*** Opening of DATA FOR THIS EXERCISE ***
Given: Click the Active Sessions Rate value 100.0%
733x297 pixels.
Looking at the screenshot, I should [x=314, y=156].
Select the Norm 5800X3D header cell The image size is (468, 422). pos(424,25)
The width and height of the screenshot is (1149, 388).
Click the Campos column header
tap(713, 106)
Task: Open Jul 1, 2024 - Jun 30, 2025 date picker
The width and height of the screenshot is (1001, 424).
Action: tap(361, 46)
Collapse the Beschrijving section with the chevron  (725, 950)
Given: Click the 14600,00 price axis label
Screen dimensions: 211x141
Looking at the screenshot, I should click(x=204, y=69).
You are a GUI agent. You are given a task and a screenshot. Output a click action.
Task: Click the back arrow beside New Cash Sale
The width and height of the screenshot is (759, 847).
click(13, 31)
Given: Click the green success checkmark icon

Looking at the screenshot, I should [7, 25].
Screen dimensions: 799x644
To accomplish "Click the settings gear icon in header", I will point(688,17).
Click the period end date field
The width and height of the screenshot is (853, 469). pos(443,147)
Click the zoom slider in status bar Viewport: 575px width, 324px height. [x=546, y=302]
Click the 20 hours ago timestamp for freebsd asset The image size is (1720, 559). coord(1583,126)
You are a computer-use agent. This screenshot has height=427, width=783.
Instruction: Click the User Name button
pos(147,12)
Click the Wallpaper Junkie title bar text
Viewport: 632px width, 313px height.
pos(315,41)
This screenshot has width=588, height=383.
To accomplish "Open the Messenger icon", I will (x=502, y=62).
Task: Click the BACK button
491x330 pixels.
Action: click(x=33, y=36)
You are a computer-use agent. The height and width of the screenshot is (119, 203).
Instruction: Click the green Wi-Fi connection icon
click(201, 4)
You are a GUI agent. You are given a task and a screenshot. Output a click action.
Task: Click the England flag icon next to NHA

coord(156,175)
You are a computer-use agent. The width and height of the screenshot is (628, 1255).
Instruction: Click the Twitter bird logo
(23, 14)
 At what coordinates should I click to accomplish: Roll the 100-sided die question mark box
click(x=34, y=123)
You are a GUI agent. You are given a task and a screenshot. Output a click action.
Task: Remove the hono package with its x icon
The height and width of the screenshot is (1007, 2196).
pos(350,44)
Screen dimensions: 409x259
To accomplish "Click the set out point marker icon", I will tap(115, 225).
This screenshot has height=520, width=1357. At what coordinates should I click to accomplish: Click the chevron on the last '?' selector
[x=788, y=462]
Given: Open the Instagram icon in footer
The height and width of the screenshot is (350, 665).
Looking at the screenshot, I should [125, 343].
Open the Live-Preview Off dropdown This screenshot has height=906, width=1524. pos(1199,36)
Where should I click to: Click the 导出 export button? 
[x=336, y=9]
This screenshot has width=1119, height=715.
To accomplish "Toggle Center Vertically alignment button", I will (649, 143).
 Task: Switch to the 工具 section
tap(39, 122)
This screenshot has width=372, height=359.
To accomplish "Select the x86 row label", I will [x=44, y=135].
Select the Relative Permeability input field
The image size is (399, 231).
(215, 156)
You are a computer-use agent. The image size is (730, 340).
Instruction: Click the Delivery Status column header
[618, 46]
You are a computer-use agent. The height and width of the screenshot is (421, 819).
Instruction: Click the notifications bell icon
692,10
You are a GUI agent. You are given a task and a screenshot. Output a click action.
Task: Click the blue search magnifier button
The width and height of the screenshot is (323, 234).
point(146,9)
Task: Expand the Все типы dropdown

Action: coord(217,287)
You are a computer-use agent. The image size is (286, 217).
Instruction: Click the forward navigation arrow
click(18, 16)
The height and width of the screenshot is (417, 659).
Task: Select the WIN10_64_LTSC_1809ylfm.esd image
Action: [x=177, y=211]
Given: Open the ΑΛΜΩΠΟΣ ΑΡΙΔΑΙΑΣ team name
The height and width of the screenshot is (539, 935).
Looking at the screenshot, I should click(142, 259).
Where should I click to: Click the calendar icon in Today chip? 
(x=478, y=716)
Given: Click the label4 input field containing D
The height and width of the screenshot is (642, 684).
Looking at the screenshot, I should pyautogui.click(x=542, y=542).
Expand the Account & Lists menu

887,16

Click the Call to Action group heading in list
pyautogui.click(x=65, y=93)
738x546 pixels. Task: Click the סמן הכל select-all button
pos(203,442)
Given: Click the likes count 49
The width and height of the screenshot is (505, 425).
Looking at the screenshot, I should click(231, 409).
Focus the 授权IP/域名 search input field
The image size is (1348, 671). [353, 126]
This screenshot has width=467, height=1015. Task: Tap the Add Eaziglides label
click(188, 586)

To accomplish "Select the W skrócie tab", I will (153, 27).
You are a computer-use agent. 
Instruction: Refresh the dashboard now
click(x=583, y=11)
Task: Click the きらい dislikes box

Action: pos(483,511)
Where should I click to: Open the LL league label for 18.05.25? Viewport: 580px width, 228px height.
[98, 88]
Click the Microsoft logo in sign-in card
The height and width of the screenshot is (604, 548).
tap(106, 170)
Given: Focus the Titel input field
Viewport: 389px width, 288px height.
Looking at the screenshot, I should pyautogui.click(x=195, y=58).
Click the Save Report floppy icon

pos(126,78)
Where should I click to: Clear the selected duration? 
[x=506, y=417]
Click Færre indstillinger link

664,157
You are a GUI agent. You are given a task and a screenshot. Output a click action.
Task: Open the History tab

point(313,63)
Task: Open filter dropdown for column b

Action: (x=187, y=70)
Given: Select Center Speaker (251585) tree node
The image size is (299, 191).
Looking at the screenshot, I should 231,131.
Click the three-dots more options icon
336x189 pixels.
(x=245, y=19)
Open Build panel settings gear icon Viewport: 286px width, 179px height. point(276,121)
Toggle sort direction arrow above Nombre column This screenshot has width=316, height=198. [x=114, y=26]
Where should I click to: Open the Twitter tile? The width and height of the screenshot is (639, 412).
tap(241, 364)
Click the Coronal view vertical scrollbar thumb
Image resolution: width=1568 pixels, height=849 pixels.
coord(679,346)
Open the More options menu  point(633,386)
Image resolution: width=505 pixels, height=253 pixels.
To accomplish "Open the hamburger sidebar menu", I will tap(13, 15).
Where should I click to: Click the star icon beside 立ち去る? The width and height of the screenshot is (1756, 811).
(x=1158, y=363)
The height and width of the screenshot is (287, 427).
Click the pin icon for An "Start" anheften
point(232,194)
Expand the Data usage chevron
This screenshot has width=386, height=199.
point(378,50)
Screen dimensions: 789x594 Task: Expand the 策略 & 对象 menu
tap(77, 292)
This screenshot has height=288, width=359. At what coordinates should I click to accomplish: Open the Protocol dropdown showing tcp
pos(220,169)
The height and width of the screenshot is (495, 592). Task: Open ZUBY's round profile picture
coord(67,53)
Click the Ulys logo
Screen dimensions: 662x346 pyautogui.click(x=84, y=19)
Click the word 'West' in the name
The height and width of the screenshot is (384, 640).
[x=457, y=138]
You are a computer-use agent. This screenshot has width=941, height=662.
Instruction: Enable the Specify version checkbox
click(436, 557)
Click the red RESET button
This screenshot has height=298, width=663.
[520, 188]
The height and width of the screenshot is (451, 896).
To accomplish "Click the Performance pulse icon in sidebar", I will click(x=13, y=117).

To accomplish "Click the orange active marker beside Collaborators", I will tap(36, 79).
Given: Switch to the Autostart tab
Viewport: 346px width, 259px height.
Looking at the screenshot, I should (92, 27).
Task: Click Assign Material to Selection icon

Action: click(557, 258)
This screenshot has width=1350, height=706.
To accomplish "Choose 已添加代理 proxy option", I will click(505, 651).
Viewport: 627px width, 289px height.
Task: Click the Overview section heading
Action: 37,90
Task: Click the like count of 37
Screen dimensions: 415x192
*** Close of DATA FOR THIS EXERCISE ***
WORK ITEM ▸
Each record above should be reproduced in full, exactly as it stands.

RESPONSE AREA ▸
Given: Click the Active Sessions Rate value 100.0%
733x297 pixels.
Looking at the screenshot, I should [x=314, y=156].
Select the Norm 5800X3D header cell The image size is (468, 422). pos(424,25)
The width and height of the screenshot is (1149, 388).
Click the Campos column header
tap(713, 106)
Task: Open Jul 1, 2024 - Jun 30, 2025 date picker
The width and height of the screenshot is (1001, 424).
Action: tap(361, 46)
Collapse the Beschrijving section with the chevron  (725, 950)
Given: Click the 14600,00 price axis label
Screen dimensions: 211x141
Looking at the screenshot, I should click(x=204, y=69).
You are a GUI agent. You are given a task and a screenshot. Output a click action.
Task: Click the back arrow beside New Cash Sale
The width and height of the screenshot is (759, 847).
click(13, 31)
Given: Click the green success checkmark icon

Looking at the screenshot, I should [7, 25].
Screen dimensions: 799x644
To accomplish "Click the settings gear icon in header", I will point(688,17).
Click the period end date field
The width and height of the screenshot is (853, 469). pos(443,147)
Click the zoom slider in status bar Viewport: 575px width, 324px height. [x=546, y=302]
Click the 20 hours ago timestamp for freebsd asset The image size is (1720, 559). coord(1583,126)
You are a computer-use agent. This screenshot has height=427, width=783.
Instruction: Click the User Name button
pos(147,12)
Click the Wallpaper Junkie title bar text
Viewport: 632px width, 313px height.
pos(315,41)
This screenshot has width=588, height=383.
To accomplish "Open the Messenger icon", I will (x=502, y=62).
Task: Click the BACK button
491x330 pixels.
Action: click(x=33, y=36)
You are a computer-use agent. The height and width of the screenshot is (119, 203).
Instruction: Click the green Wi-Fi connection icon
click(201, 4)
You are a GUI agent. You are given a task and a screenshot. Output a click action.
Task: Click the England flag icon next to NHA

coord(156,175)
You are a computer-use agent. The width and height of the screenshot is (628, 1255).
Instruction: Click the Twitter bird logo
(23, 14)
 At what coordinates should I click to accomplish: Roll the 100-sided die question mark box
click(x=34, y=123)
You are a GUI agent. You are given a task and a screenshot. Output a click action.
Task: Remove the hono package with its x icon
The height and width of the screenshot is (1007, 2196).
pos(350,44)
Screen dimensions: 409x259
To accomplish "Click the set out point marker icon", I will tap(115, 225).
This screenshot has height=520, width=1357. At what coordinates should I click to accomplish: Click the chevron on the last '?' selector
[x=788, y=462]
Given: Open the Instagram icon in footer
The height and width of the screenshot is (350, 665).
Looking at the screenshot, I should [125, 343].
Open the Live-Preview Off dropdown This screenshot has height=906, width=1524. pos(1199,36)
Where should I click to: Click the 导出 export button? 
[x=336, y=9]
This screenshot has width=1119, height=715.
To accomplish "Toggle Center Vertically alignment button", I will (649, 143).
 Task: Switch to the 工具 section
tap(39, 122)
This screenshot has width=372, height=359.
To accomplish "Select the x86 row label", I will [x=44, y=135].
Select the Relative Permeability input field
The image size is (399, 231).
(215, 156)
You are a computer-use agent. The image size is (730, 340).
Instruction: Click the Delivery Status column header
[618, 46]
You are a computer-use agent. The height and width of the screenshot is (421, 819).
Instruction: Click the notifications bell icon
692,10
You are a GUI agent. You are given a task and a screenshot. Output a click action.
Task: Click the blue search magnifier button
The width and height of the screenshot is (323, 234).
point(146,9)
Task: Expand the Все типы dropdown

Action: coord(217,287)
You are a computer-use agent. The image size is (286, 217).
Instruction: Click the forward navigation arrow
click(18, 16)
The height and width of the screenshot is (417, 659).
Task: Select the WIN10_64_LTSC_1809ylfm.esd image
Action: [x=177, y=211]
Given: Open the ΑΛΜΩΠΟΣ ΑΡΙΔΑΙΑΣ team name
The height and width of the screenshot is (539, 935).
Looking at the screenshot, I should click(142, 259).
Where should I click to: Click the calendar icon in Today chip? 
(x=478, y=716)
Given: Click the label4 input field containing D
The height and width of the screenshot is (642, 684).
Looking at the screenshot, I should pyautogui.click(x=542, y=542).
Expand the Account & Lists menu

887,16

Click the Call to Action group heading in list
pyautogui.click(x=65, y=93)
738x546 pixels. Task: Click the סמן הכל select-all button
pos(203,442)
Given: Click the likes count 49
The width and height of the screenshot is (505, 425).
Looking at the screenshot, I should click(231, 409).
Focus the 授权IP/域名 search input field
The image size is (1348, 671). [353, 126]
This screenshot has width=467, height=1015. Task: Tap the Add Eaziglides label
click(188, 586)

To accomplish "Select the W skrócie tab", I will (153, 27).
You are a computer-use agent. 
Instruction: Refresh the dashboard now
click(x=583, y=11)
Task: Click the きらい dislikes box

Action: pos(483,511)
Where should I click to: Open the LL league label for 18.05.25? Viewport: 580px width, 228px height.
[98, 88]
Click the Microsoft logo in sign-in card
The height and width of the screenshot is (604, 548).
tap(106, 170)
Given: Focus the Titel input field
Viewport: 389px width, 288px height.
Looking at the screenshot, I should pyautogui.click(x=195, y=58).
Click the Save Report floppy icon

pos(126,78)
Where should I click to: Clear the selected duration? 
[x=506, y=417]
Click Færre indstillinger link

664,157
You are a GUI agent. You are given a task and a screenshot. Output a click action.
Task: Open the History tab

point(313,63)
Task: Open filter dropdown for column b

Action: (x=187, y=70)
Given: Select Center Speaker (251585) tree node
The image size is (299, 191).
Looking at the screenshot, I should 231,131.
Click the three-dots more options icon
336x189 pixels.
(x=245, y=19)
Open Build panel settings gear icon Viewport: 286px width, 179px height. point(276,121)
Toggle sort direction arrow above Nombre column This screenshot has width=316, height=198. [x=114, y=26]
Where should I click to: Open the Twitter tile? The width and height of the screenshot is (639, 412).
tap(241, 364)
Click the Coronal view vertical scrollbar thumb
Image resolution: width=1568 pixels, height=849 pixels.
coord(679,346)
Open the More options menu  point(633,386)
Image resolution: width=505 pixels, height=253 pixels.
To accomplish "Open the hamburger sidebar menu", I will tap(13, 15).
Where should I click to: Click the star icon beside 立ち去る? The width and height of the screenshot is (1756, 811).
(x=1158, y=363)
The height and width of the screenshot is (287, 427).
Click the pin icon for An "Start" anheften
point(232,194)
Expand the Data usage chevron
This screenshot has width=386, height=199.
point(378,50)
Screen dimensions: 789x594 Task: Expand the 策略 & 对象 menu
tap(77, 292)
This screenshot has height=288, width=359. At what coordinates should I click to accomplish: Open the Protocol dropdown showing tcp
pos(220,169)
The height and width of the screenshot is (495, 592). Task: Open ZUBY's round profile picture
coord(67,53)
Click the Ulys logo
Screen dimensions: 662x346 pyautogui.click(x=84, y=19)
Click the word 'West' in the name
The height and width of the screenshot is (384, 640).
[x=457, y=138]
You are a computer-use agent. This screenshot has width=941, height=662.
Instruction: Enable the Specify version checkbox
click(436, 557)
Click the red RESET button
This screenshot has height=298, width=663.
[520, 188]
The height and width of the screenshot is (451, 896).
To accomplish "Click the Performance pulse icon in sidebar", I will click(x=13, y=117).

To accomplish "Click the orange active marker beside Collaborators", I will tap(36, 79).
Given: Switch to the Autostart tab
Viewport: 346px width, 259px height.
Looking at the screenshot, I should (92, 27).
Task: Click Assign Material to Selection icon

Action: click(557, 258)
This screenshot has width=1350, height=706.
To accomplish "Choose 已添加代理 proxy option", I will click(505, 651).
Viewport: 627px width, 289px height.
Task: Click the Overview section heading
Action: 37,90
Task: Click the like count of 37
Screen dimensions: 415x192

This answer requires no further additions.